Netflix’s Polynote is a New Open Source Framework to Build Better Data Science Notebooks
The new notebook environment provides substantial improvements to streamline experimentation in machine learning workflows.
I recently started a new newsletter focus on AI education. TheSequence is a no-BS( meaning no hype, no news etc) AI-focused newsletter that takes 5 minutes to read. The goal is to keep you up to date with machine learning projects, research papers and concepts. Please give it a try by subscribing below:
Notebooks are the data scientist best friend and can also be a nightmare to work with. For someone accustomed to work with modern integrated develop environments(IDEs), working with notebooks feels like going back decades. Furthermore, modern notebook environments is mostly constrained to Python programs and lack first-class support for other programming languages. A few days ago, Netflix open sourced Polynote, a new notebook environment that addresses some of those challenges.

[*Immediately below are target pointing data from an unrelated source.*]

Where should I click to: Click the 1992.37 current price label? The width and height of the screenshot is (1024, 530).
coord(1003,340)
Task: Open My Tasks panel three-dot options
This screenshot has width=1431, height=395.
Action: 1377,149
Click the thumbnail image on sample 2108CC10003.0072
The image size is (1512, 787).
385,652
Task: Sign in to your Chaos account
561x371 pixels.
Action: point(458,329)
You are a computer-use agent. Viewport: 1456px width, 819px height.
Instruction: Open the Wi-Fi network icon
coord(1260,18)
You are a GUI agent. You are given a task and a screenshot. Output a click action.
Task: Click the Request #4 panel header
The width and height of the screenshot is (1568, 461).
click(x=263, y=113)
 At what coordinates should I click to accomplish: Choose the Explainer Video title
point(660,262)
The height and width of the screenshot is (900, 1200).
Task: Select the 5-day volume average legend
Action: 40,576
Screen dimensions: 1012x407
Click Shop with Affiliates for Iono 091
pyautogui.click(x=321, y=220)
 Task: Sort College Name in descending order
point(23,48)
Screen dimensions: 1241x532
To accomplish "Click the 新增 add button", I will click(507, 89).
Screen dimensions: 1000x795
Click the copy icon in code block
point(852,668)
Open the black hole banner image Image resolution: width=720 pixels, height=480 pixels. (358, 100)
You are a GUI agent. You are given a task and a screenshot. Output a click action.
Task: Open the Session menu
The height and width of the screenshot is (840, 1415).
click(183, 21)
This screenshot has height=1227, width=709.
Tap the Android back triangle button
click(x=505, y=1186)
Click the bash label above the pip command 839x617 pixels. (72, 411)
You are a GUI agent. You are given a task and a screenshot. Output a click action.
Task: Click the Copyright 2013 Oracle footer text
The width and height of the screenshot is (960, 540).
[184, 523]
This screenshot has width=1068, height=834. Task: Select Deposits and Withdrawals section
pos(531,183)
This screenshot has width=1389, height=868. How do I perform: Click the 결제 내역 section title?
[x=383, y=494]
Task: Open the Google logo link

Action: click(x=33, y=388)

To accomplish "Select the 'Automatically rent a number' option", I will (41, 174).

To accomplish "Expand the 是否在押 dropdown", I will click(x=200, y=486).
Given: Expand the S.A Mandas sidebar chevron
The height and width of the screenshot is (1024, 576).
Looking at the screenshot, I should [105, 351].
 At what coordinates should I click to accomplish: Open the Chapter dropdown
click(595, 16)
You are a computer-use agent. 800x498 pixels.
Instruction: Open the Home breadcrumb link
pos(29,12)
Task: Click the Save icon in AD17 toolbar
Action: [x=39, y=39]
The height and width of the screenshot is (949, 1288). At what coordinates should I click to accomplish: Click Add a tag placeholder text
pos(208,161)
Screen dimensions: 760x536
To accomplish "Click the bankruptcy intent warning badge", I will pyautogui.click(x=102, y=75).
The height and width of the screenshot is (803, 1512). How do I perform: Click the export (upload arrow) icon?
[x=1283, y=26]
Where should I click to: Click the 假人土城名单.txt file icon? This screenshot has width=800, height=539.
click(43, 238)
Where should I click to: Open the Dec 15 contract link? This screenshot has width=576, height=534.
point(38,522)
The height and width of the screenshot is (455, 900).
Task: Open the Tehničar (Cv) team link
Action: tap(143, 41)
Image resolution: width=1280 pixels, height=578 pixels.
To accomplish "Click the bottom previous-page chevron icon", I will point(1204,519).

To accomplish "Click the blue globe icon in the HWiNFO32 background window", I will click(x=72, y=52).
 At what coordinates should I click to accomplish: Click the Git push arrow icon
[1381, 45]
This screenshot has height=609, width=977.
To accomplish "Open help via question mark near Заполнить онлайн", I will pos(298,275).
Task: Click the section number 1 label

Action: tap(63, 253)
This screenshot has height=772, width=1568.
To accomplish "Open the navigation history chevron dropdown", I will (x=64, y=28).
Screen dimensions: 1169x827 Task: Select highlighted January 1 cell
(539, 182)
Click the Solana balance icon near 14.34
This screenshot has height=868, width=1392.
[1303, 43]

Polynote was born out of the necessity to accelerate data science experimentation at Netflix. Over the years, Netflix has built a world-class machine learning platform mostly based on JVM languages like Scala. The support for those languages in mainstream notebook technologies such as Jupyter is fundamentally basic so they needed a better solutions. Polynote was initiated by that basic requirement but incorporated the lessons learned building one of the most ambitious notebook-based experimentation platforms in the data science world.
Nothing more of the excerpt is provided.